## PASSAGE PROVIDED:
★ ★ ★ ★ ★

The June 6 BDN OpEd by Jonette Christian, “Immigration reform: Get it right this time,” is a classic example of an attempt to rationalize xenophobia and to equate immigration with the source of economic and social demise.
She justifies her paranoia by citing a Nobel laureate economist and the Columbia Journalism Review, a similar tactic used by the Nazis and Fascists to justify the removal by one means or another of those deemed a threat to society.
Although it appears to me that she believes that immigrants are the source of all evil in our society, she is really concerned that if families were to reunite with each other, there would be a population explosion, then not enough food, jobs or money to go around.
Christian’s 1999 article “Population, Immigration and Global Ethics” says it all: “The immigration debate, which we are not having, is about what level of immigration best serves the long-term interests of this nation and the rest of the world.”
Maine employers need willing employees. If they cannot find employees, they cannot grow. If they don’t grow, there’ll be no demand, and if no demand exists, no one will come to the U.S. Thus no immigration problem.
Articles like these are based on primordial fears and try to cloud the real problem of immigration. At long last, Congress has started a dialogue in earnest. It is a mockery of this dialogue to say “well, wait a minute.”
On the contrary, we must use all resources — families, jobs and security. To do so, we must develop an orderly system of immigration and do it in a bipartisan manner — without the smoke and mirrors that Christian offers.
I left the University of Maine with a degree in behavioral sciences in 2004 and learned after only a year working within the system as a provider that we have a long-standing policy problem around how these services are provided.
People come to service providers fragmented, looking for help to pull it all back together. It makes no logical sense to ask that person to achieve holistic recovery by obtaining services in multiple locations by multiple providers who are too overwhelmed to effectively communicate with each other.
At that point, I decided my educational path was not complete and enrolled in the master’s degree for public administration at UMaine. In a nutshell, there are too many long-standing bureaucratic dynamics protecting the current system from transition.
After nine years of public service, with five of those years working in methadone clinics, it is clear to this qualified professional that I have two choices: Either shut up and continue to allow my credentials and licensing to be used incorrectly, or walk away from this field of work as I have seen many others do.
But instead, I called the governor’s office, and the state regulator of the methadone clinics went to the clinic I was working at and got me fired within two weeks. So that is what we get if we speak up about what we see is not working. Good thing I refuse to do my job incorrectly as well as refuse to walk away when I know I can help.
Carolyn Blackfeather Rae, certified alcohol and drug counselor
J. Thomas Franklin, president of Maine Citizens Against Handgun Violence, is either being ignorantly disingenuous or outright dishonest by even mentioning the Newtown, Conn., tragedy in his June 4 article regarding the so-called gun show loophole.

★ ★ ★ ★ ★

(Stored items)
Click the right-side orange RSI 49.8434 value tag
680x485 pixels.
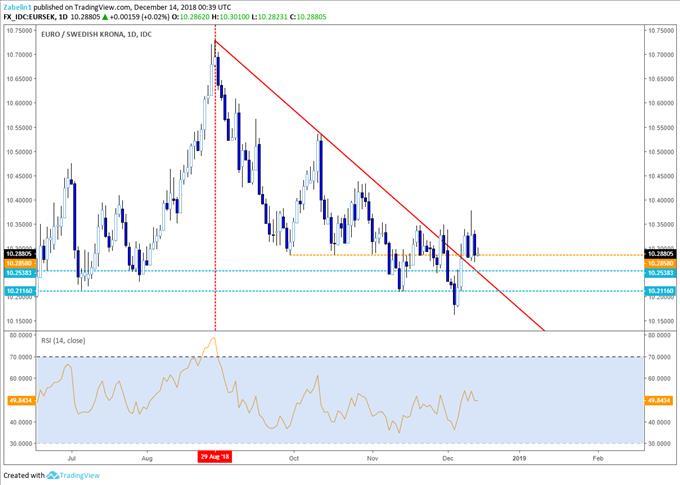(x=657, y=400)
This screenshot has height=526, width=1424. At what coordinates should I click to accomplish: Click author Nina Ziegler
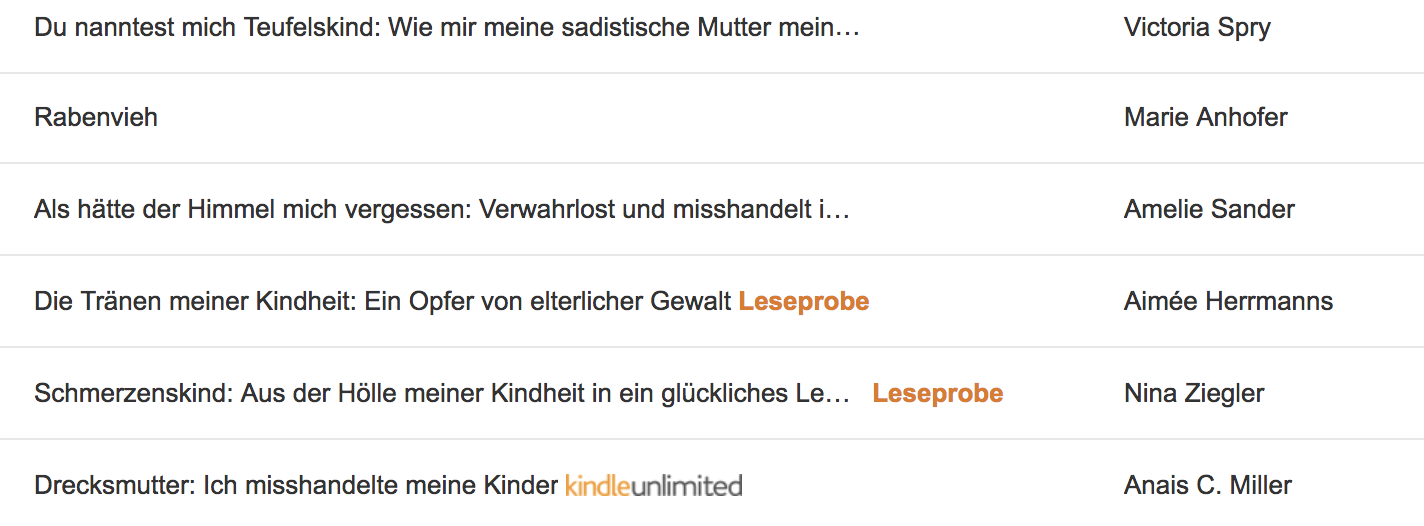1194,393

★ ★ ★ ★ ★

## ASSIGNMENT:
According to the passage provided, why does it make no logical sense to ask a person to achieve holistic recovery by obtaining services in multiple locations? Answer in one to three sentences.

## ANSWER TO THE EXERCISE:
People come to service providers fragmented and looking for help to pull their lives back together. Sending them to multiple locations means dealing with multiple providers who are too overwhelmed to communicate effectively with each other.